Di lain pihak, apabila kondisi sebuah keluarga dimana istri bekerja lebih dari satu perusahaan atau mempunyai kegiatan usaha/pekerjaan bebas, maka istri memiliki NPWP sendiri maupun ikut NPWP suami merupakan opsi yang sama. Namun di masyarakat, untuk istri yang memiliki NPWP sendiri, sering kita temui bahwa keluarga yang tidak mengadakan perjanjian pisah harta dan penghasilan mengalami kesulitan dalam pelaporan harta di SPT masing-masing, mengingat pengeluaran keluarga masih campur aduk antara suami dan istri. Misalnya istri yang memperoleh penghasilan di suatu tahun pajak sebesar Rp. 40.000.000,- namun membeli harta berupa kendaraan seharga Rp. 60.000.000,- yang sebagian uangnya dibantu oleh suami, akan menjadi bahan pertanyaan petugas pajak bahwa apakah wajar dengan penghasilan sebesar Rp. 40.000.000,- mampu membeli kendaraan sebesar Rp. 60.000.000,-. Memang hal itu akan dapat dijelaskan secara detail apabila pencatatan suami maupun istri dilakukan dengan benar, namun alangkah lebih praktisnya apabila pelaporan harta itu digabungkan di dalam 1 SPT melalui mekanisme istri ikut NPWP suami.

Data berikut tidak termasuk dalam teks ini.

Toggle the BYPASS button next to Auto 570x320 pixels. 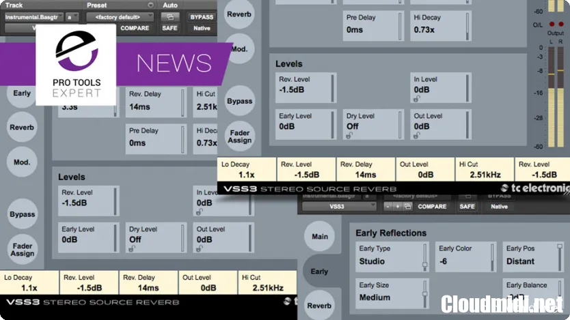click(x=201, y=16)
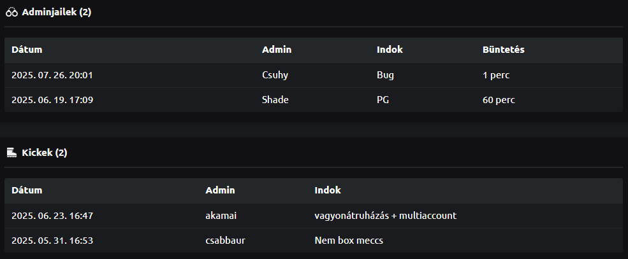Click the Dátum column header in Kickek table
This screenshot has width=628, height=259.
click(27, 190)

Demikianlah uraian yang penulis coba angkat, mengingat hal ini sering terjadi di masyarakat dan diharapkan dapat menjadi panduan dalam pelaksanaan kewajiban perpajakan di masyarakat.

2 komentar:

Anonim mengatakan...

Bagaiimana cara pelaporan pajak bagi istri (sumber penghasilan dari 1 pemberi kerja) yang NPWP suami (sudah tidak bekerja)

I Ketut Suastika mengatakan...

Salam SOPINDO

Mohon maaf atas keterlambatan dalam membalas email Bapak.
Atas pertanyaan Bpk Rifa'i dapat dijelaskan sbb:

1. Pada dasarnya keluarga merupakan satu kesatuan ekonomi dan ini selanjutnya dikaitkan dengan aturan perpajakan yang berlaku adalah adanya istri yang ikut NPWP suami.
2. Penentuan pemakaian jenis SPT yakni 1770 atau 1770 S atau 1770 SS ditentukan oleh jumlah dan jenis penghasilan yang diterima OP (Org Pribadi).
3. Untuk 1770 SS, digunakan apabila OP hanya bekerja di 1 pemberi kerja & menerima penghasilan tidak lebih dari 60jt. Ini hanya bagi OP yg bersangkutan, bukan istrinya.
4. Untuk kasus Bpk. Rifa'i dan istri ikut NPWP suami (istri berNPWP keluarga - 3 digit terakhir yakni 001 atau 999), ada baiknya melaporkan penghasilan istri yg hanya dari 1 pemberi kerja menggunakan SPT 1770 S yg dilaporkan pada lampiran 1770 S - II Bagian A angka 13 yang dinyatakan final. Sedangkan apabila memang benar adanya penghasilan suami tidak ada, maka SPT Induknya dilaporkan NIHIL.

Demikian yang dapat saya jelaskan, semoga bermanfaat.

Terima kasih saya ucapkan atas kunjungannya ke blog SOPINDO.